▶ [練習問題 1]:
宮古の介護と福祉についての文章から、「役員は、施設勤務や、デイサー」から「では三千人ともいわれている。」までの部分を、その語句も含めて一字も変えずに書き写しなさい。
▶ [練習問題 2]:
宮古の介護と福祉についての文章によると、「かいごのたより」は年に何回発行されていますか。
▶ [練習問題 3]:
宮古の介護と福祉についての文章を、最後の文の後から書き継ぎなさい。

▶ [提示文]:

=======

役員は、施設勤務や、デイサービス、在宅訪問、社協勤務などさまざま。毎月一回の理事会を通し、お互いの状況や希望、要望などを出し合い、検討を重ね研修会や講演会などへとつなげていく。年四回発行される「かいごのたより」では、そうした活動内容を写真入りで紹介し、会員の喚起を促す。
これまで行われた研修会では、武道のコツを取り入れた介助法を実践して全国的に活動を展開する青山幸広さんを招き、基本動作から、スーパートランス(移乗介助)まで内容の濃い実践法を学んだ。介護の職業病ともいわれる腰痛を避けるために研修後は、受講した会員を中心に毎月一回「介護技術フォローアップ勉強会」も行われている。
副会長で、事務局もあずかる下地善一さん(市社会福祉協議会平良支所勤務)は「それぞれの事業所の中で悩んでいる介護従事者も多いと思う。職場をこえて、みんなで情報交換し介護の向上につなげていけたらと思う。もっと楽しく仕事ができるための会だと思っているので、多くの市民に参加してほしい」と、入会を呼びかける。
福祉のエキスパート「今後、高齢者・障害者施設の充実を」
身体障害者厚生援護施設 青潮園施設長 下地徹さん
現在、宮古の福祉施設は、特別養護老人ホームの宮古厚生園(養護老人ホーム)、みやこの里、下地長生園、伊良部の松風園、それに、老人介護保健施設の栄寿園、悠悠、療養型の更竹、池村内科・小児科、城辺中央クリニック、真喜屋精神病院など合わせて五百四十床、また、身体障害者厚生援護施設・青潮園、知的障害者更生援護施設・ふれあいの里、あけぼの学園などで百十床があり、宮古の在床は合わせて六百五十床。そこはすでに満杯で、待機高齢者が百人以上いると推定される。県全体では三千人ともいわれている。

=======

▶ [データの内容]:
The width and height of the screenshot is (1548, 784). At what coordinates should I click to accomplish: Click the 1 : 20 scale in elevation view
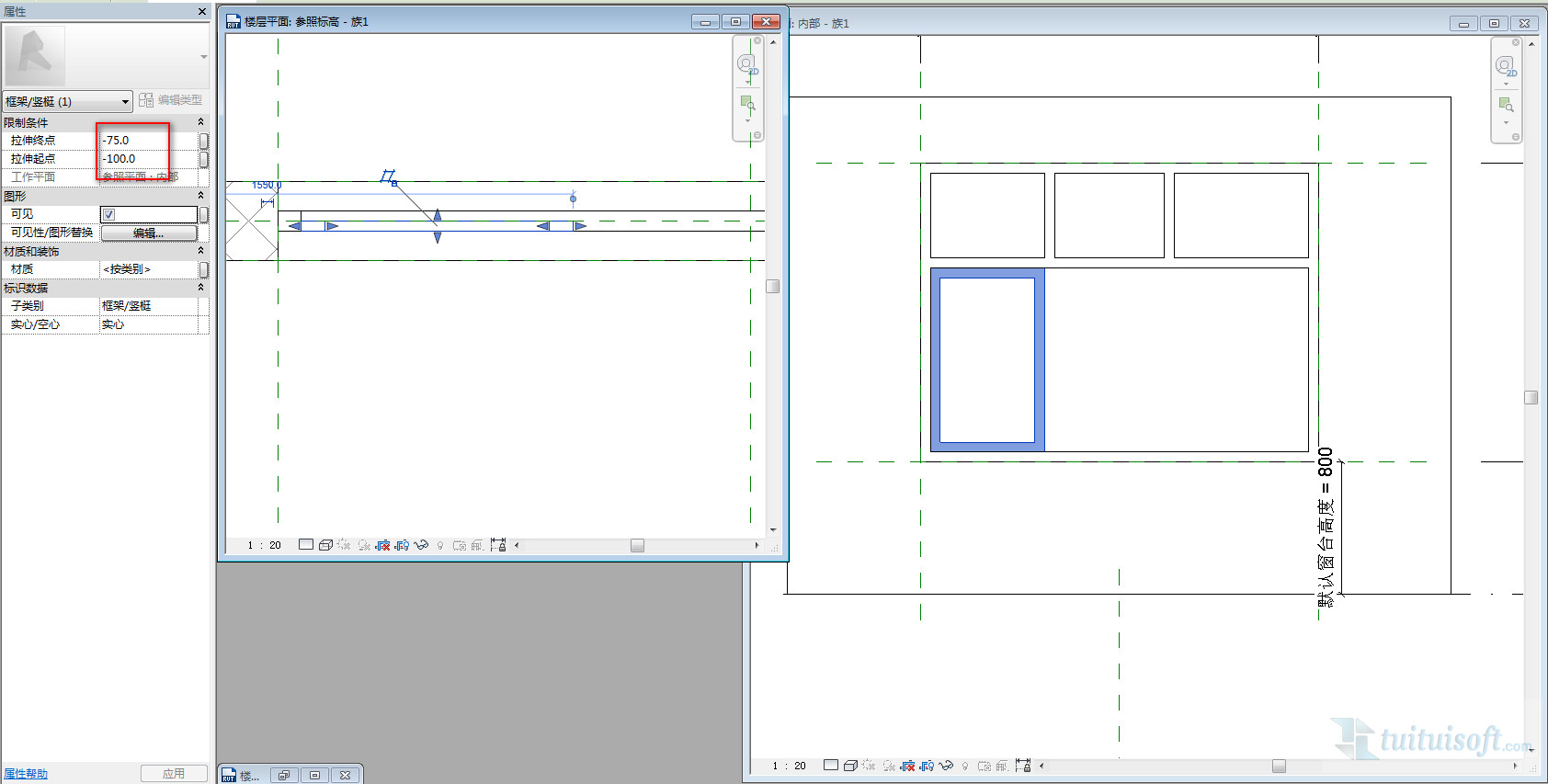[x=789, y=766]
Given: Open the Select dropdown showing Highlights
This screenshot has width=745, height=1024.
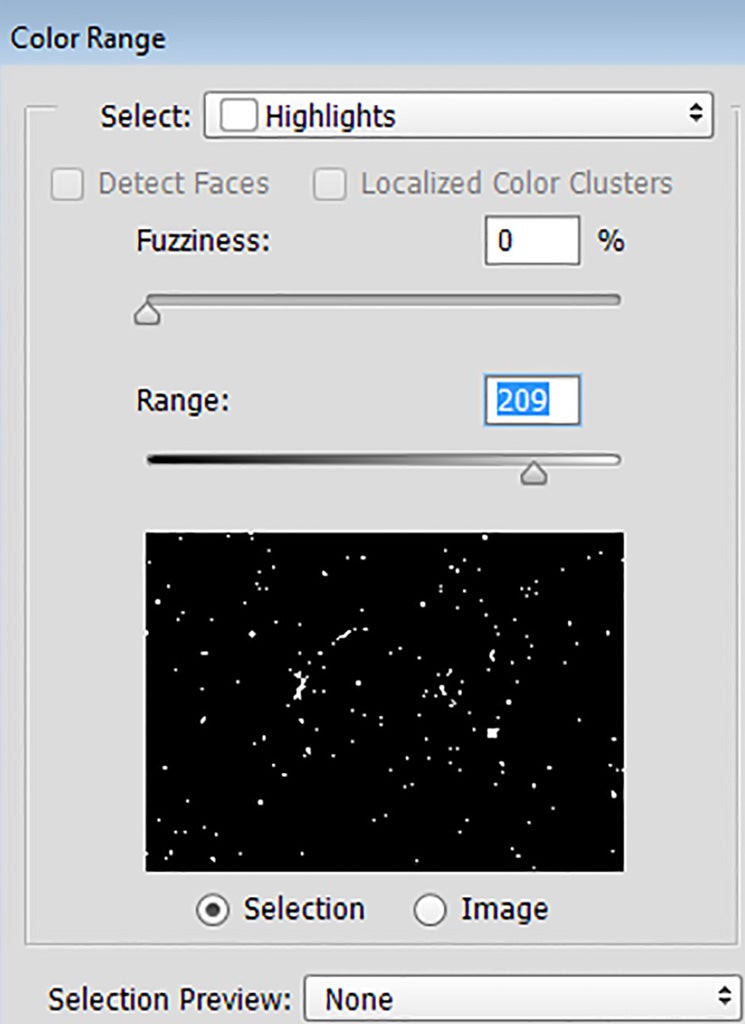Looking at the screenshot, I should click(458, 116).
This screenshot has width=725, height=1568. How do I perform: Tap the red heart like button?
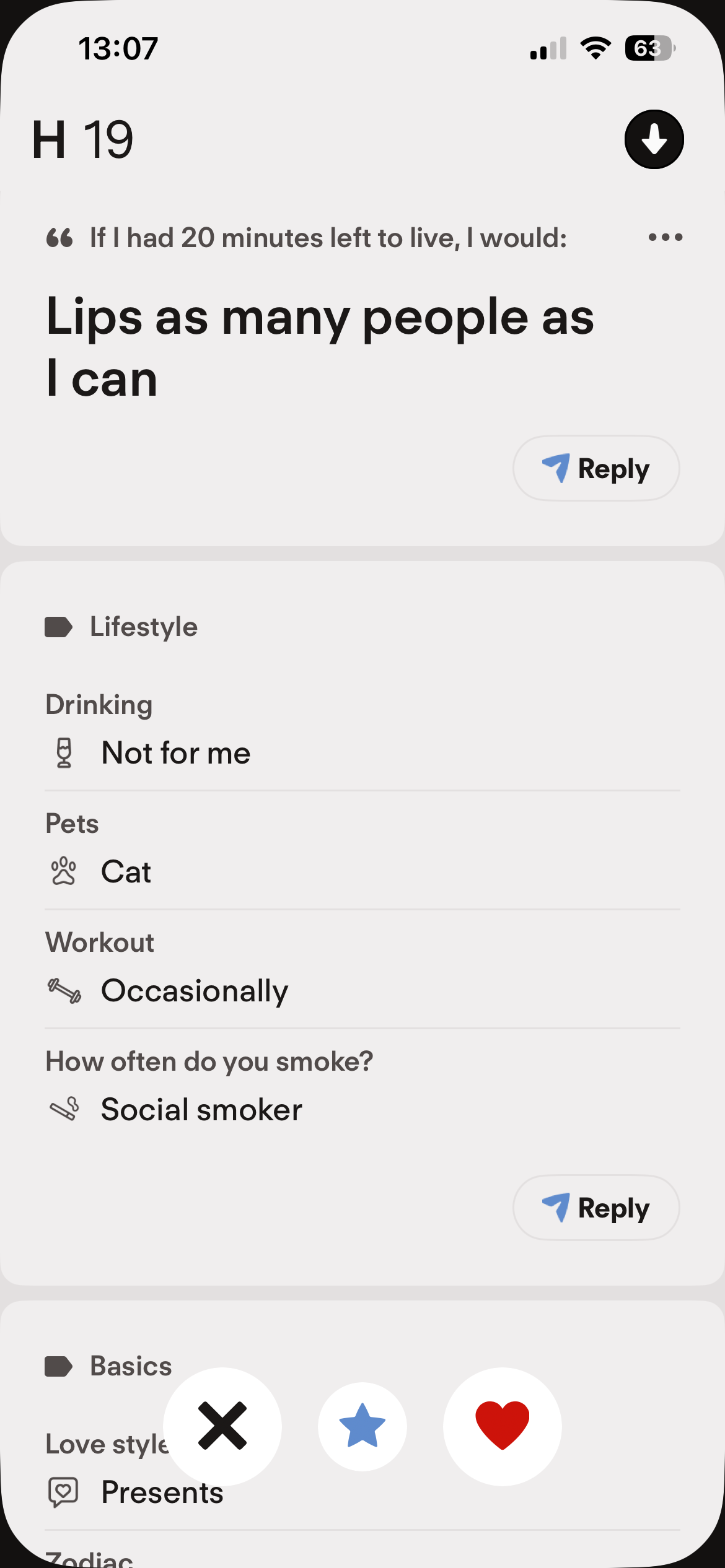point(503,1426)
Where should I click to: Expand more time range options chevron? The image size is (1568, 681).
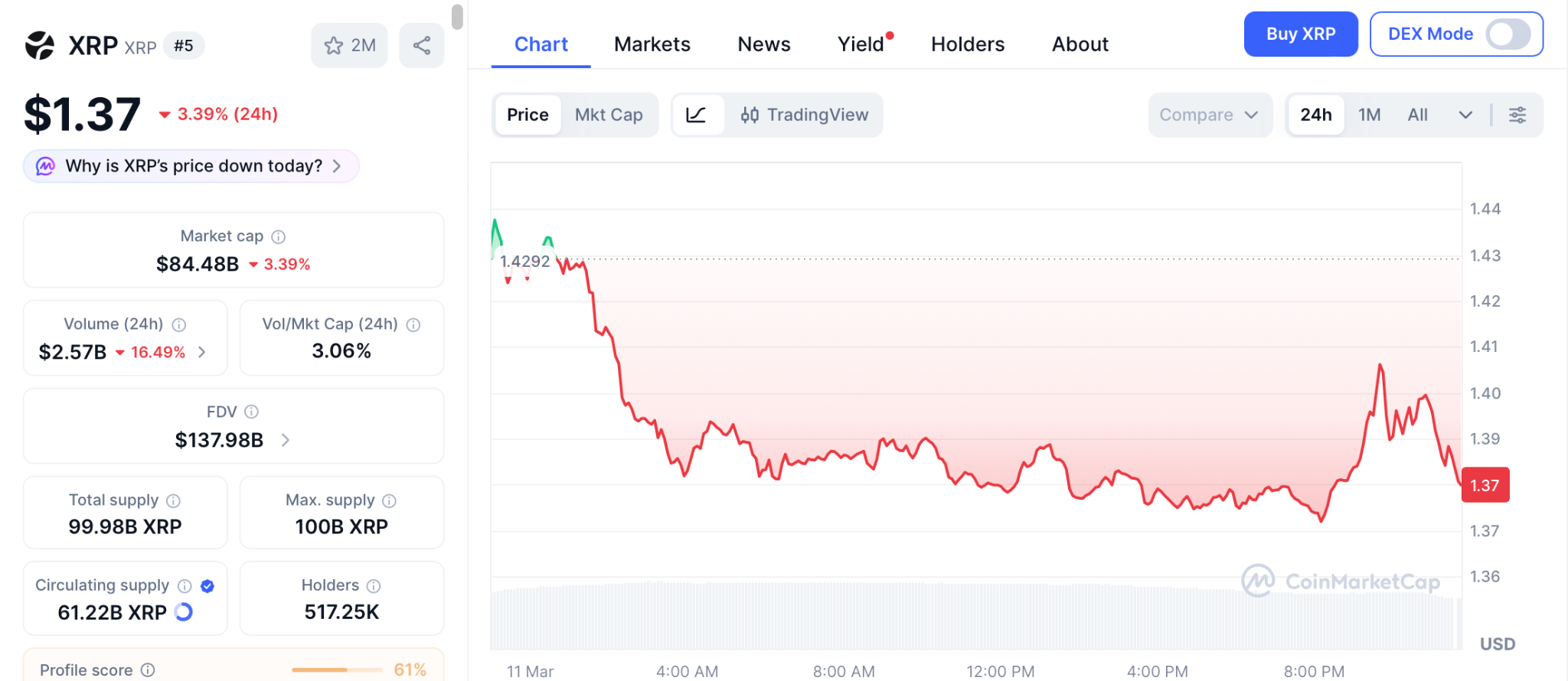[1465, 115]
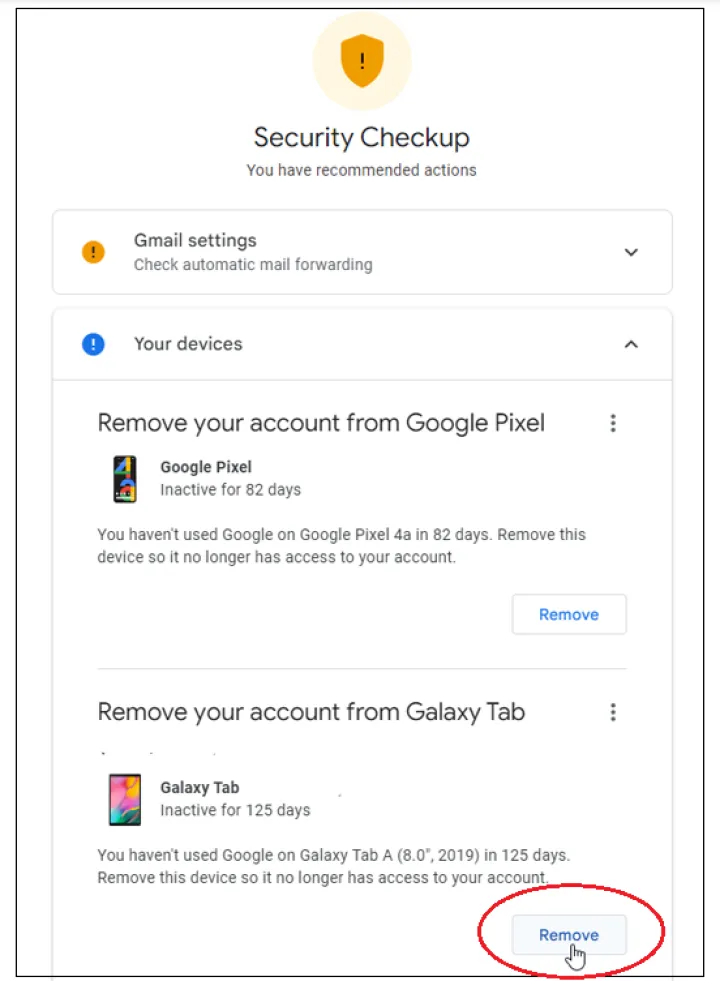
Task: Click the Google Pixel phone image
Action: 124,479
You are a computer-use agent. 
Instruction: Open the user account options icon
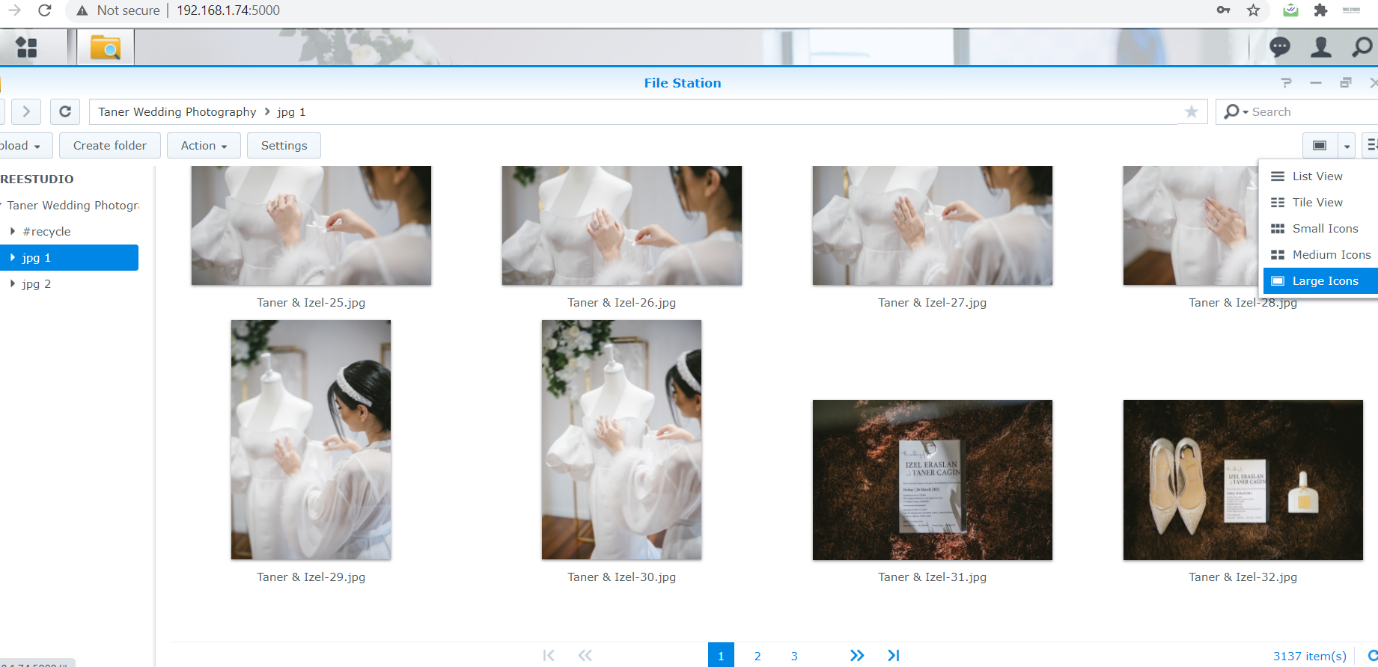click(1321, 47)
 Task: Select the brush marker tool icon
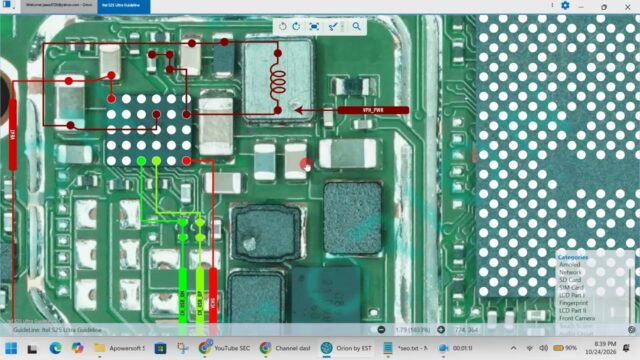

=======

▶ [解答例 1]:
役員は、施設勤務や、デイサービス、在宅訪問、社協勤務などさまざま。毎月一回の理事会を通し、お互いの状況や希望、要望などを出し合い、検討を重ね研修会や講演会などへとつなげていく。年四回発行される「かいごのたより」では、そうした活動内容を写真入りで紹介し、会員の喚起を促す。
これまで行われた研修会では、武道のコツを取り入れた介助法を実践して全国的に活動を展開する青山幸広さんを招き、基本動作から、スーパートランス(移乗介助)まで内容の濃い実践法を学んだ。介護の職業病ともいわれる腰痛を避けるために研修後は、受講した会員を中心に毎月一回「介護技術フォローアップ勉強会」も行われている。
副会長で、事務局もあずかる下地善一さん(市社会福祉協議会平良支所勤務)は「それぞれの事業所の中で悩んでいる介護従事者も多いと思う。職場をこえて、みんなで情報交換し介護の向上につなげていけたらと思う。もっと楽しく仕事ができるための会だと思っているので、多くの市民に参加してほしい」と、入会を呼びかける。
福祉のエキスパート「今後、高齢者・障害者施設の充実を」
身体障害者厚生援護施設 青潮園施設長 下地徹さん
現在、宮古の福祉施設は、特別養護老人ホームの宮古厚生園(養護老人ホーム)、みやこの里、下地長生園、伊良部の松風園、それに、老人介護保健施設の栄寿園、悠悠、療養型の更竹、池村内科・小児科、城辺中央クリニック、真喜屋精神病院など合わせて五百四十床、また、身体障害者厚生援護施設・青潮園、知的障害者更生援護施設・ふれあいの里、あけぼの学園などで百十床があり、宮古の在床は合わせて六百五十床。そこはすでに満杯で、待機高齢者が百人以上いると推定される。県全体では三千人ともいわれている。

▶ [解答例 2]:
年四回

▶ [解答例 3]:
六百人以上の高齢者が施設にいるということは、介護に従事する者が三百人は必要とされるが、現状はおそらくそれを満たしていないと思う。介護福祉士もなり手が少なくて、宮古の福祉の現場は、二級ヘルパーの免許を持っている人たちが最低条件としてカバーしている状況だ。
いま国も、看護師や介護士のなり手が少なく、外国から人材を招き養成するという施策を取り入れ始めた。こうした福祉の現場に行政が関わってまとめてくれると助かるが、今のところ、制度だけがコロコロ変わって、一般の人にはついていけない状況をつくっている。後期高齢者の問題も説明不足でいきなり感が国民を怒らせている。私としては、消費税を目的税化して将来の展望を図るべきだと考える。
宮古は、六十五歳の高齢者が毎年三百五十人ずつ増えている。これから独り暮らしや夫婦二人暮らしの高齢者が増えることは明らか。今でも施設が足りないのに五年後には、大変なことになる。今後、高齢者施設の充実強化が望まれる。